# Clarification on meaning of question (ISEE Test Upper Level)

QUESTION:

$$a$$ is a factor of $$10$$ and $$b$$ is a factor of $$15$$.

Column A Column B
The smallest value that ab must be a factor of 30

Is Column A greater than/ smaller than / equal to Column B?

The possible values of $$a$$ are $$1,2,5$$ (and maybe $$10$$ itself?). The possible values of $$b$$ are $$1,3,5$$ (and maybe $$15$$?). So we could have $$ab$$ equal to $$1,2,3,5,6,10,15,25$$ and maybe a bunch more if $$10$$ and $$15$$ are included. So the smallest value that $$ab$$ could be a factor of, well, wouldn't that be $$1$$? or maybe $$6$$ if $$1$$ is not allowed? Either way, Column A would be smaller than Column B. But the solution states the opposite. I don't think I understand the question. Help appreciated!

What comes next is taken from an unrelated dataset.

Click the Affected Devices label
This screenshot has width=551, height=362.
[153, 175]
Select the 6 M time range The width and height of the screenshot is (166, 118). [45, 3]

The answer is $$150$$ which is greater than $$30$$, we must include the case when $$a=10$$ and $$b=15$$ (since the question doesn't explicitly ask us to use only non-trivial divisors). A justification of the above statement is as follows:
The set of all possible values for the product $$ab$$ is $$\{1,2,3,5,6,10,15,25,30,50,75,150\}$$. Now suppose the smallest value that $$ab$$ must be a factor of were less than $$150$$, take for instance that it was $$75$$, then if $$ab=150$$, we'd have the contradiction that $$150$$ is not a factor of $$75$$. We can extend this line of reasoning to any other number $$<150$$. Thus the only number that satisfies the requirements is $$150$$.